Greta Gerwig’s first solo film as writer-director, Lady Bird, is tart and funny, occasionally moving and efficiently put together. It’s the sort of semi-precious, expertly curated indie that Hollywood churns out with ease and regularity now—the children of Little Miss Sunshine and Noah Baumbach. Compared to the other festival breakout of 2017, Jordan Peele’s Get Out, Gerwig’s film doesn’t strike me as particularly novel, but reviews were uniformly enthusiastic when it released in the US, and when awards season arrived, it was a contender.

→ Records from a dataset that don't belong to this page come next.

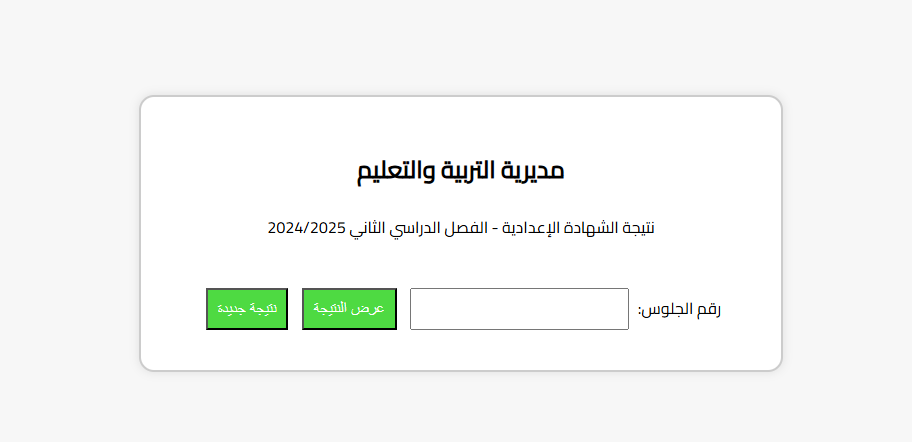Click the عرض النتيجة green button
912x442 pixels.
[x=349, y=309]
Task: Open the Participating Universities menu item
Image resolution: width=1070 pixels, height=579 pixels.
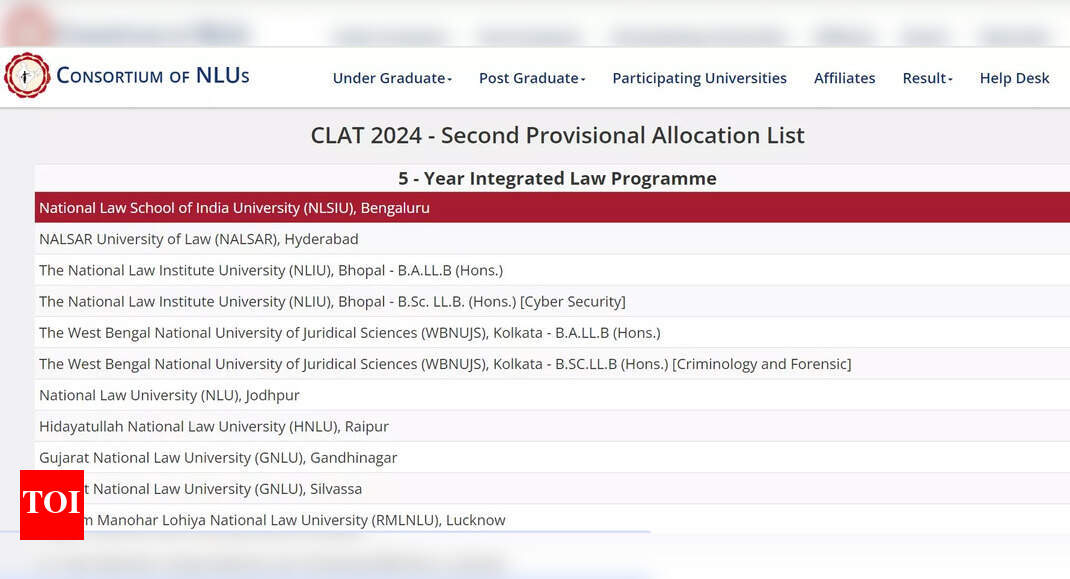Action: (x=699, y=78)
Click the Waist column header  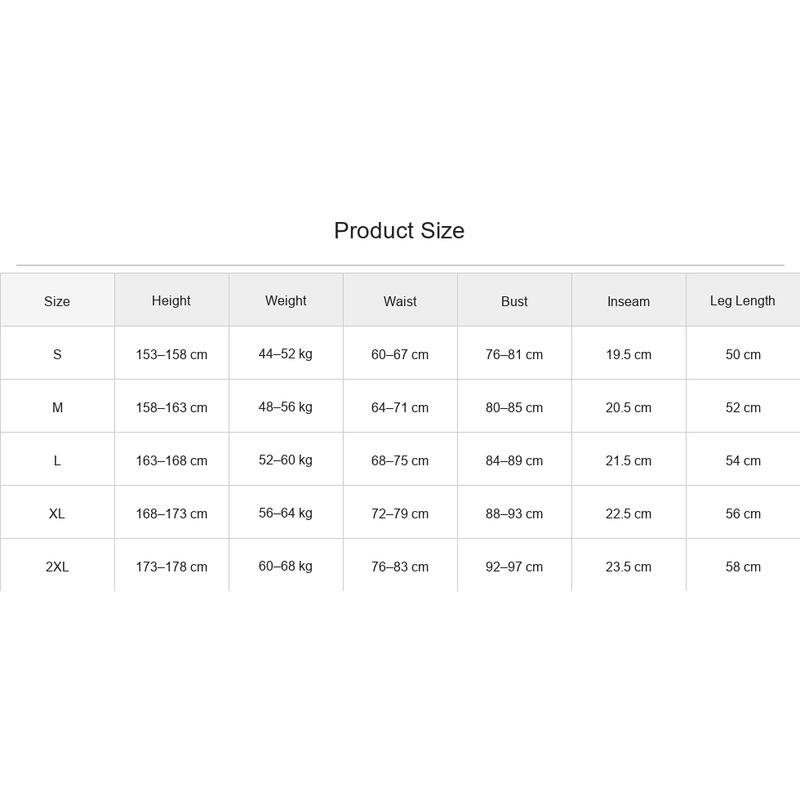(x=400, y=301)
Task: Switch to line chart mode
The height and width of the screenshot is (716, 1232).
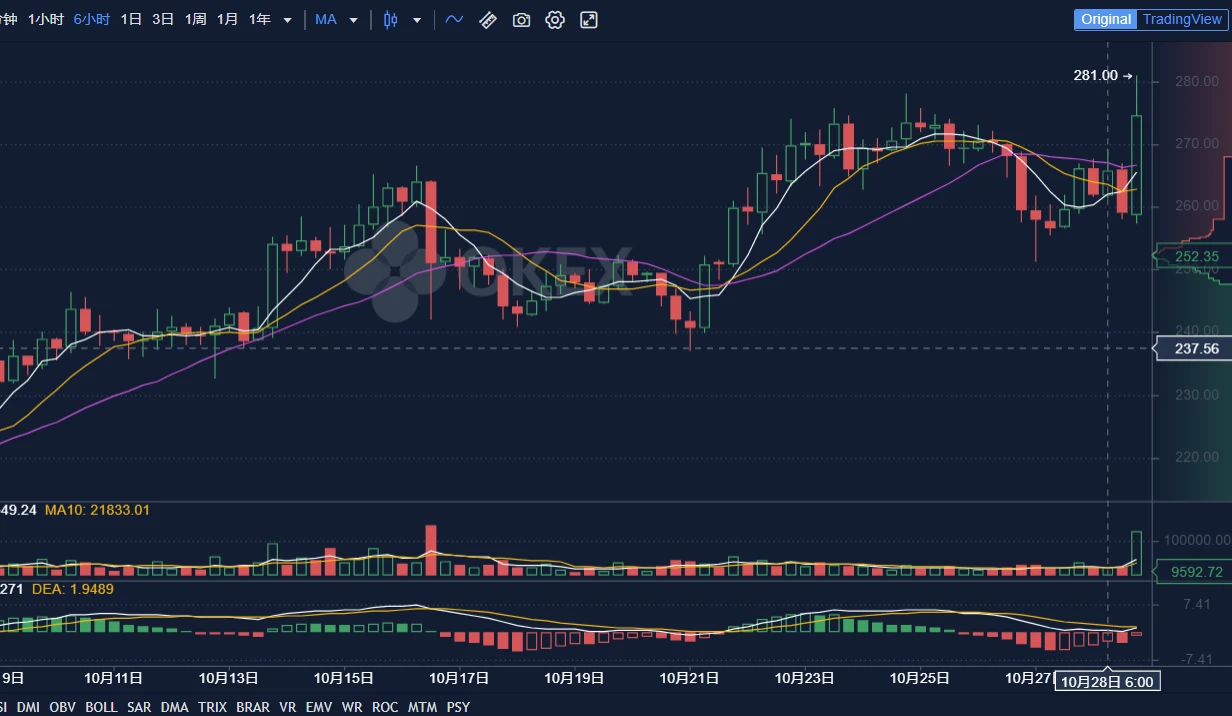Action: pos(453,19)
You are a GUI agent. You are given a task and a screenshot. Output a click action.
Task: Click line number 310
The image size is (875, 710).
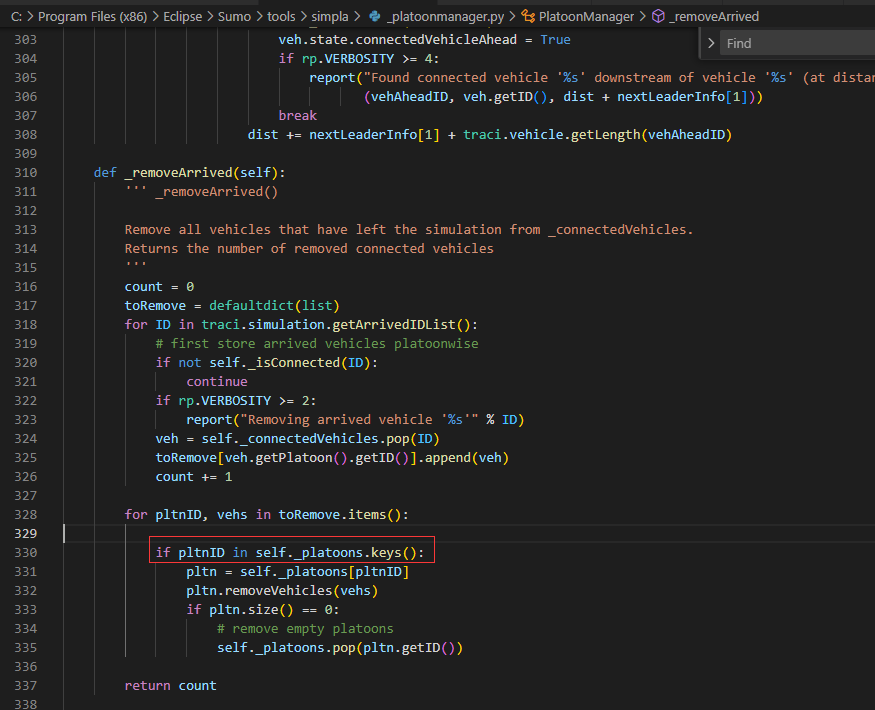click(24, 172)
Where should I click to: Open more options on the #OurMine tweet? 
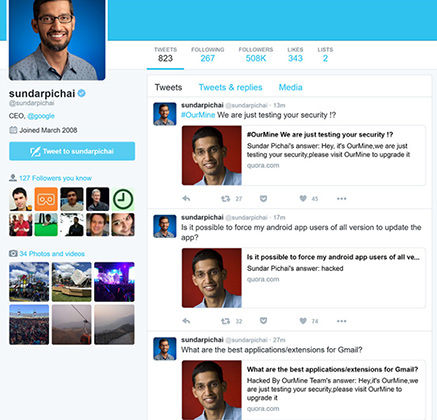[x=342, y=199]
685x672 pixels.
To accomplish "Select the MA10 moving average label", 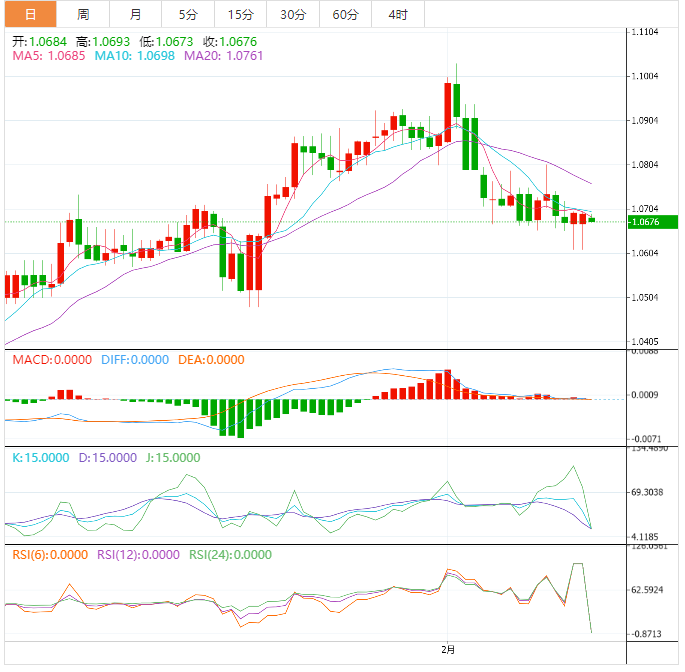I will tap(134, 57).
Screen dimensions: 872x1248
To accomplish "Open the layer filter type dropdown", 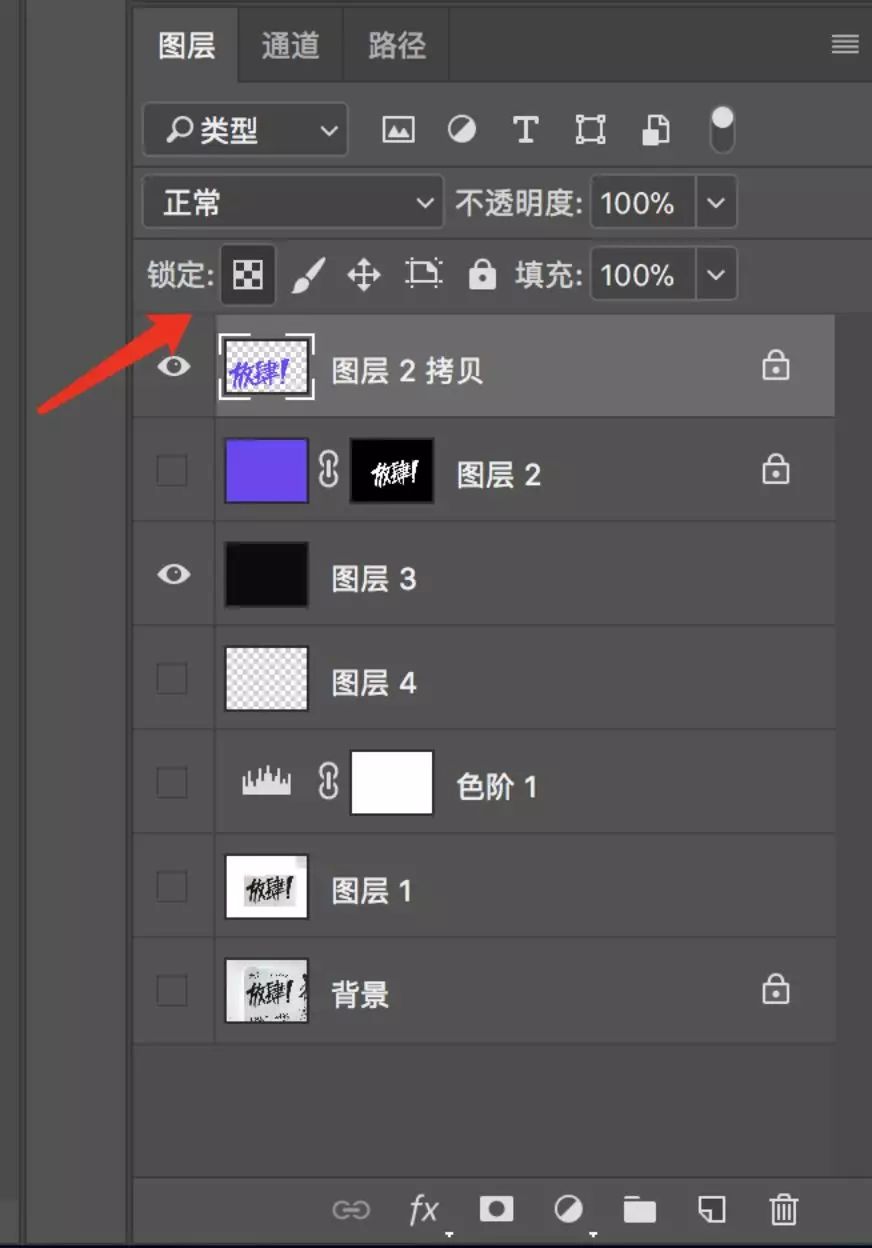I will (244, 130).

It won two Golden Globes, including Best Musical or Comedy Motion Picture, and has five Oscar nominations (Best Picture, Director, Original Screenplay, Actress, Supporting Actress).
In the opening minutes of the film, we see Christine (Saoirse Ronan) and her mother, Marion (Laurie Metcalf), in their car. They’ve just finished listening, tearfully, to The Grapes of Wrath. No sooner do they begin to talk, though, than they start arguing. Christine listens, fumes, and suddenly opens the door and throws herself out of the moving vehicle. Gerwig cuts from Marion’s panicked yell to Christine’s hand in plaster. This extreme action isn’t mentioned for the rest of the film. It isn’t supposed to be revealing of Christine’s pathology, it’s just a gag; Steve Carrel did the exact same thing in Crazy Stupid Love.
Christine—or “Lady Bird”, as she’s styled herself—isn’t suicidal or emotionally disturbed, she’s just desperate to leave her hometown of Sacramento and go study in a place with “culture”, away from her hyper-critical mother. Her family isn’t well-off: her father, Larry (Tracy Letts), has been laid off, and Marion works as a nurse and keeps a wary eye on expenses. We aren’t privy to how good a student Christine is—she’s shown applying for scholarships, but never studying. Instead, we see her in the company of her best friend, Julie (Beanie Feldstein), and the two boys she falls for, sweet Sondheim-singing Danny (Lucas Hedges) and sour existentialist bassist Kyle (Timothée Chalamet).
There are some teen movie clichés this film can’t dodge—the rich kids are affected and mean, while the less well-off ones are nicer human beings (Danny comes from money, but he’s vulnerable, so he’s allowed to be nice as well). Most of the characters, though, are sketched with empathy: The nun (played by Lois Smith) who runs the Catholic school Lady Bird attends reacts to a couple close-dancing with “Six inches for the Holy Spirit”, but is broadminded enough to forgive an ill-advised prank played on her. Larry, though wonderfully played by Letts, isn’t too different from the sympathetic dads essayed by J.K. Simmons and Stanley Tucci in Juno and Easy A, but Marion is wholly memorable. Despite the precise grenades she keeps lobbing her daughter’s way, you can sense Gerwig’s respect for the character, whose love for her daughter is inextricably linked with trying to improve her at every opportunity . Metcalf, a well-known theatre actor, is up for an Oscar; she deserves it for her matter-of-fact reading of “My mother was an abusive alcoholic” (that this is the capper to an argument over unfolded clothes gives you some idea of how quickly the conversations between mother and daughter in this film escalate).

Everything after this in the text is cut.